- **Work required**:
Which lines of the entries below contain the string "input"? Copy each one.

- **Recorded data**:
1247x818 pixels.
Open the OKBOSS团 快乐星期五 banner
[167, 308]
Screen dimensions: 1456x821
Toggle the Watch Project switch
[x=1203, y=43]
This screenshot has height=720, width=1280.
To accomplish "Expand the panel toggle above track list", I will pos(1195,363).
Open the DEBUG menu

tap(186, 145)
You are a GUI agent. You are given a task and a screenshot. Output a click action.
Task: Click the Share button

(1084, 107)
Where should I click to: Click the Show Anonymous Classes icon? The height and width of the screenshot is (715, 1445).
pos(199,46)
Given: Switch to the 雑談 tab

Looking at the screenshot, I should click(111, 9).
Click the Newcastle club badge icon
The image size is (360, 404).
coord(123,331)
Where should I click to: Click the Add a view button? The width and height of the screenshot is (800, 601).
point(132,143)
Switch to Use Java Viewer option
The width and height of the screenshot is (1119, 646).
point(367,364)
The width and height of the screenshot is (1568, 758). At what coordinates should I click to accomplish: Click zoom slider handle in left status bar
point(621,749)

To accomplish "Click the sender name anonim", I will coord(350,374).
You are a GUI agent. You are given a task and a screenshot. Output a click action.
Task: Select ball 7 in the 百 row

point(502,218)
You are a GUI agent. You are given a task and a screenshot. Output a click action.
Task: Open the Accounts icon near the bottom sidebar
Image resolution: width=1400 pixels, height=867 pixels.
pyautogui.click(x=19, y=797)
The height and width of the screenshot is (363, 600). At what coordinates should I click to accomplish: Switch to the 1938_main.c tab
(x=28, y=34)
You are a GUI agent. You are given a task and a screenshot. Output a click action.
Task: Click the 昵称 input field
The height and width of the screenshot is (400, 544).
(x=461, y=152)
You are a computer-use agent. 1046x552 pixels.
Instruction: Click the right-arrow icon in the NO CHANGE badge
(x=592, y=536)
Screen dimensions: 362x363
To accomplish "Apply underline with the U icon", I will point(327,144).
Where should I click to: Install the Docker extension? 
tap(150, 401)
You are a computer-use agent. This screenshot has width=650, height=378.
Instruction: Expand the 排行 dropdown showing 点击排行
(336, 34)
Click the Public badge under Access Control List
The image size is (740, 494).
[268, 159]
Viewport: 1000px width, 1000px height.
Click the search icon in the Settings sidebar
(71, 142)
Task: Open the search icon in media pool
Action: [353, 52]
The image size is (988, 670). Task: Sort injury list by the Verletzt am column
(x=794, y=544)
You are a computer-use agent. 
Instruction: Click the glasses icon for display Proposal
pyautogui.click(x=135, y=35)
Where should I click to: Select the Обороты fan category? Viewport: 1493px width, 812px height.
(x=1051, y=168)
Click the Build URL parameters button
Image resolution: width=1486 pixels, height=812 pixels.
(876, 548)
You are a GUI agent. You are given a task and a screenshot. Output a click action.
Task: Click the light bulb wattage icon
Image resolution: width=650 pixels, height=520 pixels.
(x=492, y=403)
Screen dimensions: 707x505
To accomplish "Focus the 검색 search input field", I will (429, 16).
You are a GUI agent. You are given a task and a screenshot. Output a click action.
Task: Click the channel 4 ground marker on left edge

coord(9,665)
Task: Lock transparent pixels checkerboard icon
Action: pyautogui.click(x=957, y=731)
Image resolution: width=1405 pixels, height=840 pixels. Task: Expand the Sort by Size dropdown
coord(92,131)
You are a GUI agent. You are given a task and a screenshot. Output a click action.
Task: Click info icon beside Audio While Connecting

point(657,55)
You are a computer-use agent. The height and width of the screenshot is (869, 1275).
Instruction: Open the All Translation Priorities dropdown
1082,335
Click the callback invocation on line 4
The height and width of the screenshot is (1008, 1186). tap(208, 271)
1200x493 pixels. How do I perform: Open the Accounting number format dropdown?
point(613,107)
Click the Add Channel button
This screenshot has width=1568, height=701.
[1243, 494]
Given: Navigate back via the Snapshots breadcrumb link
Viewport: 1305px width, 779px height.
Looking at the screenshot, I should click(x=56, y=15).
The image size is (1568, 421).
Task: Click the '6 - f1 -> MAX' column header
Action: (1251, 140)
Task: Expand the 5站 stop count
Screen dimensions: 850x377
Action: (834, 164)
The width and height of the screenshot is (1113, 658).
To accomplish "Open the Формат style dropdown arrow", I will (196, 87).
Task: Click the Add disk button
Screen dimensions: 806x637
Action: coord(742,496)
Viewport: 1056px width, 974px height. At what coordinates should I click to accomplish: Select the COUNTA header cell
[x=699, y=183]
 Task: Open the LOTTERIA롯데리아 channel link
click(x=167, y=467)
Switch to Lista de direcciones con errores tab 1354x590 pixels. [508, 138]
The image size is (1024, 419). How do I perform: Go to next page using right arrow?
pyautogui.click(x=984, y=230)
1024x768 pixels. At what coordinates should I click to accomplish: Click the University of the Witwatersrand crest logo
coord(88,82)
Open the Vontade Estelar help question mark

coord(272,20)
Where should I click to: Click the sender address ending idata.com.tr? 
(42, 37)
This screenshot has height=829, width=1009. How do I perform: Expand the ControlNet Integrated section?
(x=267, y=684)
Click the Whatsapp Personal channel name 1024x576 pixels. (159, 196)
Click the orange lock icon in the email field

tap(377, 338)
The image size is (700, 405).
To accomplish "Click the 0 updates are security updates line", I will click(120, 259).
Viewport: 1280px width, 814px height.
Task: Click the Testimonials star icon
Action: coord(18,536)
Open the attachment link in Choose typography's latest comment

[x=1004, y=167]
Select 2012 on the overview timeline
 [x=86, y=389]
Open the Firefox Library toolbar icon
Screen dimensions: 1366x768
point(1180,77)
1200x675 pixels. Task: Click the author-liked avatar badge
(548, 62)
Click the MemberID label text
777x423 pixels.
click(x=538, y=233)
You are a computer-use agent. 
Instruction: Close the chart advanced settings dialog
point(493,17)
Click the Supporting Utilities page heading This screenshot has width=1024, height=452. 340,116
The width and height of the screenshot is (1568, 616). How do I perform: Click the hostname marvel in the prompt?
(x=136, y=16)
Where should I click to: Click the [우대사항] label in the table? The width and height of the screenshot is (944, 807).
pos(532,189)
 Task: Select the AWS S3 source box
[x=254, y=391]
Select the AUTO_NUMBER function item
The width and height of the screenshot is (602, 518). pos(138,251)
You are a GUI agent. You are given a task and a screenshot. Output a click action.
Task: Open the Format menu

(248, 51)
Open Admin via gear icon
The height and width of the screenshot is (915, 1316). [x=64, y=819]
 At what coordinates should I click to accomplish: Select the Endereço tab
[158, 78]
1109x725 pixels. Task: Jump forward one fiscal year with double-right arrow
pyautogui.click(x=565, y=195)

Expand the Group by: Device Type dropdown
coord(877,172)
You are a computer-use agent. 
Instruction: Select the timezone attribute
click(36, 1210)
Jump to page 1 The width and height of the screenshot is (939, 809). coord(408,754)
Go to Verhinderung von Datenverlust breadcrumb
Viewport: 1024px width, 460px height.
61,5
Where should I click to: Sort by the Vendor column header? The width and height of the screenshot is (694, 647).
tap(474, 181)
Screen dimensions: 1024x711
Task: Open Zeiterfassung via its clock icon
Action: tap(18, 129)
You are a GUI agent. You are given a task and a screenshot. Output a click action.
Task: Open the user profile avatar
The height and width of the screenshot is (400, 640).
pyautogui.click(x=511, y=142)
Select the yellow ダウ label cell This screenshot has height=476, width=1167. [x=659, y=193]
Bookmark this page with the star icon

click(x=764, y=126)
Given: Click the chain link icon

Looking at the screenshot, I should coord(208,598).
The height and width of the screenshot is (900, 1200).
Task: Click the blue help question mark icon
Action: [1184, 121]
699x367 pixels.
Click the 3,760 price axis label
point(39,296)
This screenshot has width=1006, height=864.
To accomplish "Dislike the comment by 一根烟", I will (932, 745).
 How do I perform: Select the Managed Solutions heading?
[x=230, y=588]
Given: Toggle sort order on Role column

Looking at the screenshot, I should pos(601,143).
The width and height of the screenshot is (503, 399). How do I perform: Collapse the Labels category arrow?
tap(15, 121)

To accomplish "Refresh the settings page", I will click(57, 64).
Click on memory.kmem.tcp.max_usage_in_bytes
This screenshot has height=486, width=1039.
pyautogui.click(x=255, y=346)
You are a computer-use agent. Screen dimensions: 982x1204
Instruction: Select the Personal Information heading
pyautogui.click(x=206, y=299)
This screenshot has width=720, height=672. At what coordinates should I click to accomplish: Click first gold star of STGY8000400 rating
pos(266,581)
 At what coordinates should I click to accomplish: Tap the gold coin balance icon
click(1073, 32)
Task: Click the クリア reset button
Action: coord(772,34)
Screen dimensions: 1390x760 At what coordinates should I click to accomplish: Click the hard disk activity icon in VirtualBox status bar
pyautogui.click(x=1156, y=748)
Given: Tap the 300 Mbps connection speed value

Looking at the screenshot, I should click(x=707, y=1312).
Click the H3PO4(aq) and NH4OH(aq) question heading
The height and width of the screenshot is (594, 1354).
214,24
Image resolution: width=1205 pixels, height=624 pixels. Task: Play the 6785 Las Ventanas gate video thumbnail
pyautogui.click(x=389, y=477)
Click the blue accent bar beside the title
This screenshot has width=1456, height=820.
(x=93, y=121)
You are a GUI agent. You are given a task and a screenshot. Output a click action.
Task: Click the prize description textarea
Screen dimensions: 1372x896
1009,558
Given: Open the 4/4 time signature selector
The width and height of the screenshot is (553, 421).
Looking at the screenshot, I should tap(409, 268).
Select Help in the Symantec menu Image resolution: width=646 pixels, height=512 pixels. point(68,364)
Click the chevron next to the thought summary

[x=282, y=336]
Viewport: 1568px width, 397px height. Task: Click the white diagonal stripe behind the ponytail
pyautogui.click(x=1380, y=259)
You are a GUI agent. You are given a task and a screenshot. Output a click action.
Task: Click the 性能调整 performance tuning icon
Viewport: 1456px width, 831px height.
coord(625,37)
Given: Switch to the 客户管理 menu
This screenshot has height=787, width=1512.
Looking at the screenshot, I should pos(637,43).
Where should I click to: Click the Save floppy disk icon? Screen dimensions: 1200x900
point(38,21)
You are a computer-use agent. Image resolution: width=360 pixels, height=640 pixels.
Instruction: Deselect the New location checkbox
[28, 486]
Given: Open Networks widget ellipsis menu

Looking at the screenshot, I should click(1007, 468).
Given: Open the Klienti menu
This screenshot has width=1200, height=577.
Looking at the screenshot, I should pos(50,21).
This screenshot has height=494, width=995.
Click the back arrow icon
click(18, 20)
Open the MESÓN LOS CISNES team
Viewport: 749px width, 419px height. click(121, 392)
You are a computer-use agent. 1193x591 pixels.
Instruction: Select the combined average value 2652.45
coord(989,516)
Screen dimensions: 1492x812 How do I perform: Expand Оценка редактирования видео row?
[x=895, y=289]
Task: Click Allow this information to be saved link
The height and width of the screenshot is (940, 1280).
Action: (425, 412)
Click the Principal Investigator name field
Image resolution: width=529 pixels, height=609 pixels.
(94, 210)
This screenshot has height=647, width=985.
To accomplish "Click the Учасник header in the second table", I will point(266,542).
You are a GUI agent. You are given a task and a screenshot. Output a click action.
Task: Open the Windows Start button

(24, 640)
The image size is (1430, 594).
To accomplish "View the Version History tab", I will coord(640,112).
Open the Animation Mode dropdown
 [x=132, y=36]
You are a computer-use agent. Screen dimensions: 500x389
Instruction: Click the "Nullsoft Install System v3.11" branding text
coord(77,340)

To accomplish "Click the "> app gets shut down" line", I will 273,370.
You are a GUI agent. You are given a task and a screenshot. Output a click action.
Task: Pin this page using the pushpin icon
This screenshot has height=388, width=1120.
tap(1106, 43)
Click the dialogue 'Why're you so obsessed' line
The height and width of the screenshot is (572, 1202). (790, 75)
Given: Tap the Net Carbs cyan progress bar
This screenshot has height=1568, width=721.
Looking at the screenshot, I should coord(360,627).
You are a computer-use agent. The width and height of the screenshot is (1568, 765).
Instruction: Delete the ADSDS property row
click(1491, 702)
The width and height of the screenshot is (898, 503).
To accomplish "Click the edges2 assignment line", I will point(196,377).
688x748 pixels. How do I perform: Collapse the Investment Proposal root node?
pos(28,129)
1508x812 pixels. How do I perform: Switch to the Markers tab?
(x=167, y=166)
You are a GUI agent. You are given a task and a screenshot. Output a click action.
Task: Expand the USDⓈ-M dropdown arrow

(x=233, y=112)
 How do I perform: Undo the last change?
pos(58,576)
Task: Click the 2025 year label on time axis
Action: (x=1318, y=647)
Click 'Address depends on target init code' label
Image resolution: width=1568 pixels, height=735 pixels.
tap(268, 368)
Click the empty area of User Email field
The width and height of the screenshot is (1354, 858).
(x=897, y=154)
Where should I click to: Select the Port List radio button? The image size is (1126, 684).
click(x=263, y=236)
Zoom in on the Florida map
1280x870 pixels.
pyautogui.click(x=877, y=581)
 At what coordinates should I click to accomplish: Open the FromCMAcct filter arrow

- **Task response**:
Task: Click the 昵称 input field
To accomplish "Focus the 검색 search input field", I will (429, 16).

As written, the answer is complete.